Friedreich’s Ataxia is a rare neurodegenerative disease of genetic origin, which currently has no cure and affects 1 in 30,000 people in the world, usually appearing between 5 and 20 years of age. This condition is a consequence of a functional deficit of the frataxin protein, which leads to cardiac and neurological disorders, which end up sending patients to a wheelchair for life.
Biointaxis is developing the first AAV vector gene therapy for the treatment of Friedreich’s Ataxia. Unlike other solutions, they have demonstrated outstanding preclinical data, managing to provide functional frataxin levels in the affected tissues with a limited number of administrations, thus eliminating the need for chronic treatment, and showing potential to become a genuine cure for the disease.
Orphan diseases have become one of the most active areas of investment in biotechnology; The tax and regulatory facilities enjoyed by drug development projects against these diseases are so powerful that Orphan Drugs were the 4th biopharma sector with the most venture capital investment in 2020.

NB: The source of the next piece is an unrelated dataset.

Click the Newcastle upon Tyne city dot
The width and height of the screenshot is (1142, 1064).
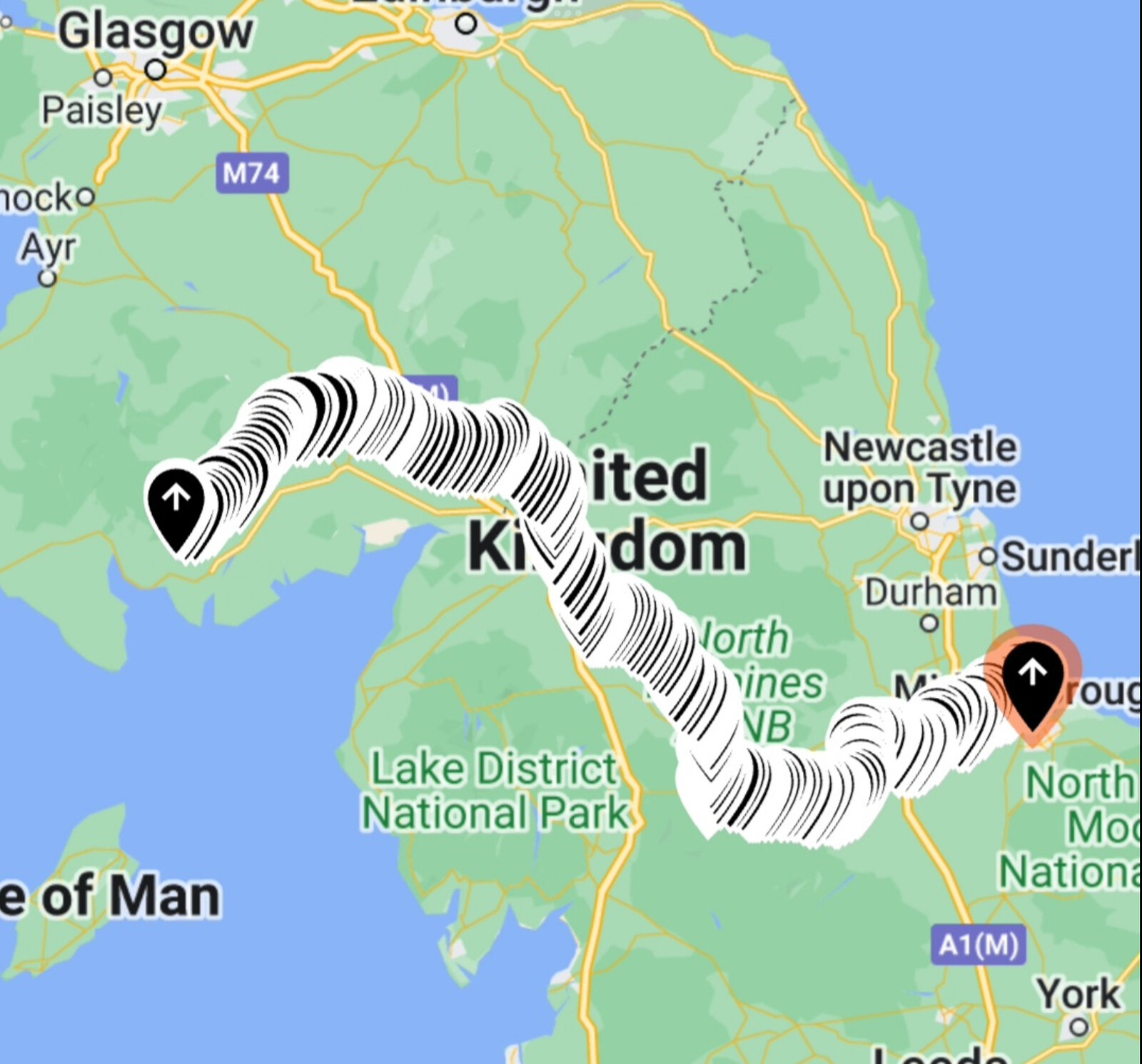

Since the last round, BIOINTAXIS has manufactured the first scalable batch of the biological drug BTX-101 under GLP quality standards. It has validated it in two mouse animal models, one chronic and one acute of the disease, as well as in non-human primates. With these results, the objective of this round and of 2024 is to validate the regulatory plan with the European Medicines Agency (EMA) and the United States Agency for Drugs (FDA), and the designation of orphan drug will be requested. The objective is to start the IND process in 2026, to evaluate the safety and efficacy of the drug in humans (Phase I / IIa).